Hindernissen voor het herstel
De Vlaamse ondernemingen zien helaas wel al nieuwe hindernissen opduiken voor het economische herstel. Zo geeft twee op drie Vlaamse bedrijven in onze enquête aan dat hun toeleveringen in meer of mindere mate verstoord zijn. Die verstoringen zijn het gevolg van een wereldeconomie, en zeker sectoren als industrie en bouw, die op korte termijn overgeschakeld is van spaarstand naar volle toeren waardoor doorheen de hele productieketen tekorten aan allerlei inputs opduiken. Op zich valt daar vrij weinig aan te doen, en is dit vooral een tijdelijk fenomeen. Het is wachten tot de globale productieketens zich herstellen. Tot het zover is, zal dit wel zorgen voor langere leveringstermijnen en hogere prijzen.

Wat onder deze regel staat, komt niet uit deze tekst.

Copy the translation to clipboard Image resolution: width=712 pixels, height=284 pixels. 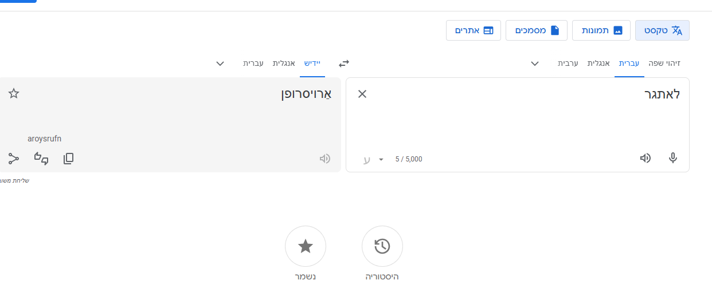coord(68,159)
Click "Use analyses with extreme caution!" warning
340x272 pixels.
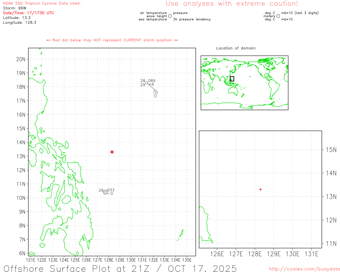click(232, 4)
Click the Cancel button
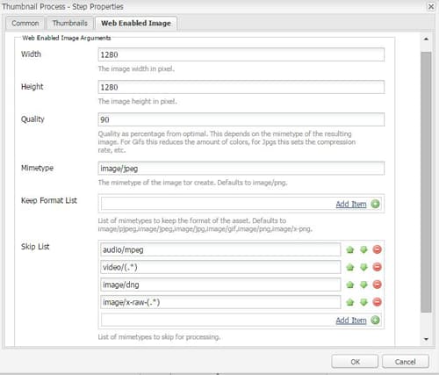 point(406,362)
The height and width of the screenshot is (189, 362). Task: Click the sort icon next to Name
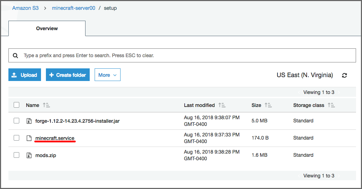46,105
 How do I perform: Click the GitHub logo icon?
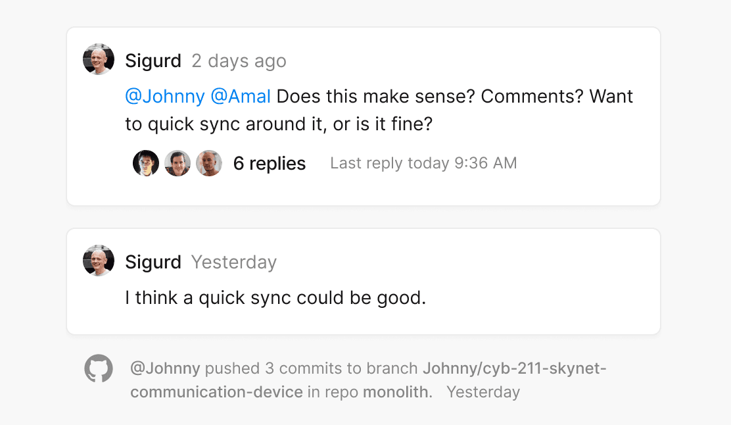[x=99, y=368]
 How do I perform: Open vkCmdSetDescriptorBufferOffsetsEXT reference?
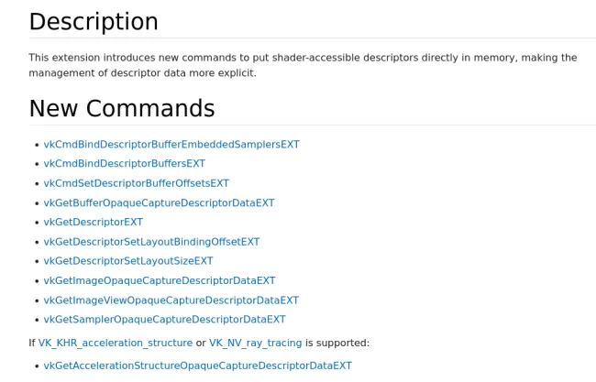coord(136,183)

Daarnaast ondervinden de Vlaamse ondernemingen ook alweer moeilijkheden om geschikt personeel te vinden. Van de ondernemingen die willen aanwerven geeft twee op drie aan dat het moeilijker is dan normaal om geschikte mensen te vinden. Voor de helft van hen gaat het om specifieke profielen die moeilijk te vinden zijn, voor de andere helft zelfs voor alle functies. Krapte op de arbeidsmarkt was voor corona één van de belangrijkste problemen voor de Vlaamse ondernemingen, en het ziet er naar uit dat de crisis op dat vlak weinig of niets veranderd heeft. Erger dan het probleem van de verstoorde toeleveringen is die krapte een structureel probleem dat de komende jaren ook door de vergrijzing alleen maar zal verergeren. Anderzijds valt er vanuit beleidshoek wel wat aan te doen.

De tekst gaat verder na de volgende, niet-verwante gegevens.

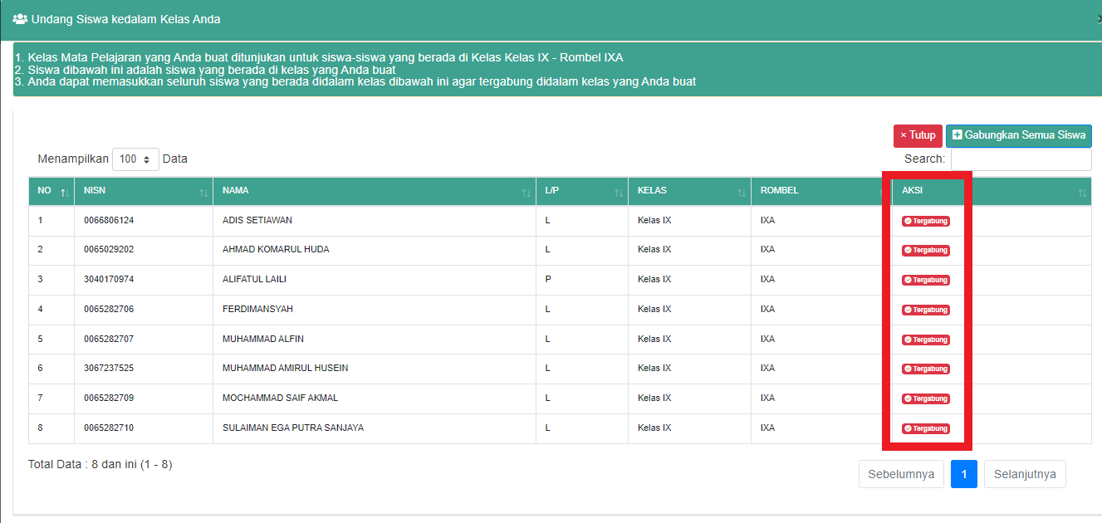Click Tergabung badge for Sulaiman Ega Putra Sanjaya
Viewport: 1102px width, 523px height.
(x=926, y=428)
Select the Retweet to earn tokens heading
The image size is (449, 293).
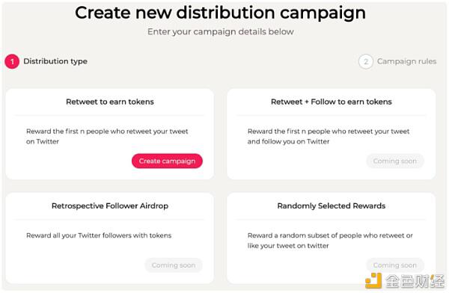(110, 102)
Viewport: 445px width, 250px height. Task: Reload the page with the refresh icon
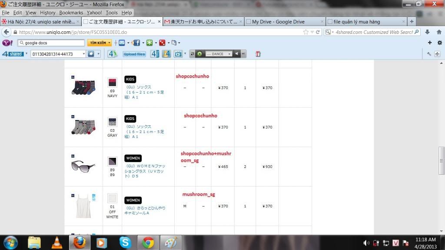coord(318,32)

Ernstige arbeidsmarkthervormingen
De werking van onze arbeidsmarkt blijft een belangrijke handicap voor onze economie. Terwijl er relatief weinig mensen werken in België, in Europa zijn er enkel in Griekenland, Italië en Spanje nog minder mensen aan het werk, vinden ondernemingen toch niet voldoende geschikte mensen. Die bizarre situatie is niet doordat werken hier zoveel zwaarder zou zijn dan in de rest van Europa, maar is vooral toe te schrijven aan misplaatste beleidskeuzes uit het verleden. Maar die beleidskeuzes kunnen bijgestuurd worden. De verschillende overheden in ons land spraken al de ambitie uit om de werkzaamheidsgraad op te krikken naar 80%. Om dat te realiseren, moeten zo’n 700.000 mensen extra aan het werk. Dat zal niet lukken zonder ernstige hervormingen van onze arbeidsmarkt.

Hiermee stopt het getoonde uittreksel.